For more information on home burglary prevention tips, view a YouTube video HPD crime prevention specialists made on protecting your home (click on this link). To learn more about HPD, visit www.houstonpolice.org and/or call the HPD Public Affairs Office at 713.308.3200.

Look Before You Lock: Keep Children Safe from the Heat

Loook before you lock flyerMore than 550 children have perished in the United States since 1998 due to being left or trapped in vehicles. From 2009 - 2011, the Houston Fire Department (HFD) responded to nearly 100 children under 8 years old left in cars. More than 50 percent of these children are simply "forgotten" by their caregiver. The temperatures in a car, especially during the Houston summer months, can reach deadly levels in just a few minutes.

City of Houston Emergency Medicine Physician Director/Public Health Authority Dr. David E. Persse, cautions that if a child is trapped inside a car, it can result in heat exhaustion or heat stroke, leading to permanent disability or death in a matter of minutes. Heat stroke, also known as hyperthermia, can cause shock, seizures, irregular heartbeat, heart attack and damage to the brain, liver and kidneys.

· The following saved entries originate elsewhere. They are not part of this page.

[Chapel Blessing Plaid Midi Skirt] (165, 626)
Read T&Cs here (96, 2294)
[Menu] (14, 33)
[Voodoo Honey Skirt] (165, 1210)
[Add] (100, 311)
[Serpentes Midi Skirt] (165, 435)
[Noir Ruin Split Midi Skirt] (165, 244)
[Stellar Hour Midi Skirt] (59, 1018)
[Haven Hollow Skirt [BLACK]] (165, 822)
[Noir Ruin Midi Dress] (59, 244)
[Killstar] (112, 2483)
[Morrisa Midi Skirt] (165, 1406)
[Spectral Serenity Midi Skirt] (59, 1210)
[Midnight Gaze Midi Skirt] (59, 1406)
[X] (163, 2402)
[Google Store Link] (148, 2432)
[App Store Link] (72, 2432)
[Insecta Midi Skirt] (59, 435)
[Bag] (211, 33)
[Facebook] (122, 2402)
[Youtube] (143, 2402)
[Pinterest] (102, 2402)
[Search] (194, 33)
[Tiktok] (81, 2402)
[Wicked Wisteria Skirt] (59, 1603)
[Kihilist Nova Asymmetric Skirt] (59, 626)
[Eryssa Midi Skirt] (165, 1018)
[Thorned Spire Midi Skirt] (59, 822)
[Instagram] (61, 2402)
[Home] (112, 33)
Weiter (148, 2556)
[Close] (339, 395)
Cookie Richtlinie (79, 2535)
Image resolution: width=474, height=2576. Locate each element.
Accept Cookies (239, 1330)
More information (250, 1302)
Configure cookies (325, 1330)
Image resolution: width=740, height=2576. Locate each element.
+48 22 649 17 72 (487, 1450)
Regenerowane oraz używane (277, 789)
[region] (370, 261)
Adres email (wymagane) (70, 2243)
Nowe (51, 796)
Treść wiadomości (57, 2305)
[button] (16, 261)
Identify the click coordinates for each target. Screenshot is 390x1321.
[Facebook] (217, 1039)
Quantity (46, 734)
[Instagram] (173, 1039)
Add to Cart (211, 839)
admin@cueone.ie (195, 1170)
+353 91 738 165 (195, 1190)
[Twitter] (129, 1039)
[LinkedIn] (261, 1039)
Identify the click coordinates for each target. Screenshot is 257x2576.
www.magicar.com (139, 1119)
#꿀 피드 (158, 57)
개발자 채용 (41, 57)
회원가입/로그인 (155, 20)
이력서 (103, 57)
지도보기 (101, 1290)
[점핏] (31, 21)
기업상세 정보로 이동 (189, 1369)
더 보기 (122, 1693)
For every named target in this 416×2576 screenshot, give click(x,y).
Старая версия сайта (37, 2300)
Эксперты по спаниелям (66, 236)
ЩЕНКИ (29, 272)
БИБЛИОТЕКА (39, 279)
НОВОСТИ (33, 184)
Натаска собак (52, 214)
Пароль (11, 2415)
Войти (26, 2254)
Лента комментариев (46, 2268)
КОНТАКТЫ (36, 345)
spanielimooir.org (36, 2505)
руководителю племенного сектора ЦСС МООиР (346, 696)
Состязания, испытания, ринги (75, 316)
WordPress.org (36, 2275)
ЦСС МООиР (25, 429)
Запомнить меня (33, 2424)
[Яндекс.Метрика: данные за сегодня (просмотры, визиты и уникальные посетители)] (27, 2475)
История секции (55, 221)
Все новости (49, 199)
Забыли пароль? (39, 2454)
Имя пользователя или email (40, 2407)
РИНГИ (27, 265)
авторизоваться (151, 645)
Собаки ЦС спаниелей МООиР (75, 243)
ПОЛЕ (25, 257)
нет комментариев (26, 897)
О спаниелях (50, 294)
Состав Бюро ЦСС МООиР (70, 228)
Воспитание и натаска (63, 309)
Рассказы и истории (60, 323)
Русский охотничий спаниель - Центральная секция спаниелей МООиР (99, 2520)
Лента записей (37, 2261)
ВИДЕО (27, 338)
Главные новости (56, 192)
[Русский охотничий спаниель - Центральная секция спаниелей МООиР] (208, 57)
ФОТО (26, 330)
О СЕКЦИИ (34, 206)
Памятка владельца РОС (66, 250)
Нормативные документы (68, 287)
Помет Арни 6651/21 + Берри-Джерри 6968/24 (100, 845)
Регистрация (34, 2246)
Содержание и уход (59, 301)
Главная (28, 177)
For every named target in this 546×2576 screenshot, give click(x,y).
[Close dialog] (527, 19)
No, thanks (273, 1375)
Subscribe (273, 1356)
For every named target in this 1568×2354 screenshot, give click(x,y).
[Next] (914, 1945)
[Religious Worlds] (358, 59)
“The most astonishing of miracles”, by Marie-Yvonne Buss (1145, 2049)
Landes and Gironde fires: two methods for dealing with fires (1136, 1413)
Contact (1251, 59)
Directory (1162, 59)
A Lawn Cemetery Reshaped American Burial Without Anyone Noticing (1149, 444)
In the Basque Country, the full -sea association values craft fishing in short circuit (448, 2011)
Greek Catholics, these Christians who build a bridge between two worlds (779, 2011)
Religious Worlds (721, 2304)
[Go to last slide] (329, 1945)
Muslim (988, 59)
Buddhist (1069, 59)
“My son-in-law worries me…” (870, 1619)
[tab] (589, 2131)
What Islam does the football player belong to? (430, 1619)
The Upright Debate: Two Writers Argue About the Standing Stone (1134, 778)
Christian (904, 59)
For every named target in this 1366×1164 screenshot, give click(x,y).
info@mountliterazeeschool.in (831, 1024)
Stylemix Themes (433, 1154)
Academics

In an effort to alert drivers to the dangers of leaving children locked in cars, HFD, State Farm Insurance, Texas Children's Hospital (TCH) and The Woman's Hospital of Texas (Woman's) have teamed together for a new safety campaign - "Look Before You Lock." To remind drivers to be aware of their passengers, this important message will be posted in shopping malls in the Houston area during June, and new parents at TCH and Woman's will be given rear-view mirror hangers to remind them to "Look Before You Lock!"

For all drivers it is recommended to place a computer, phone, purse or wallet in the back seat as a reminder that there is a child in the car. Statistics also indicate that about 30 percent of injuries are due to children playing in an unattended vehicle and nearly 20 percent are due to caregivers intentionally leaving their children in the vehicle.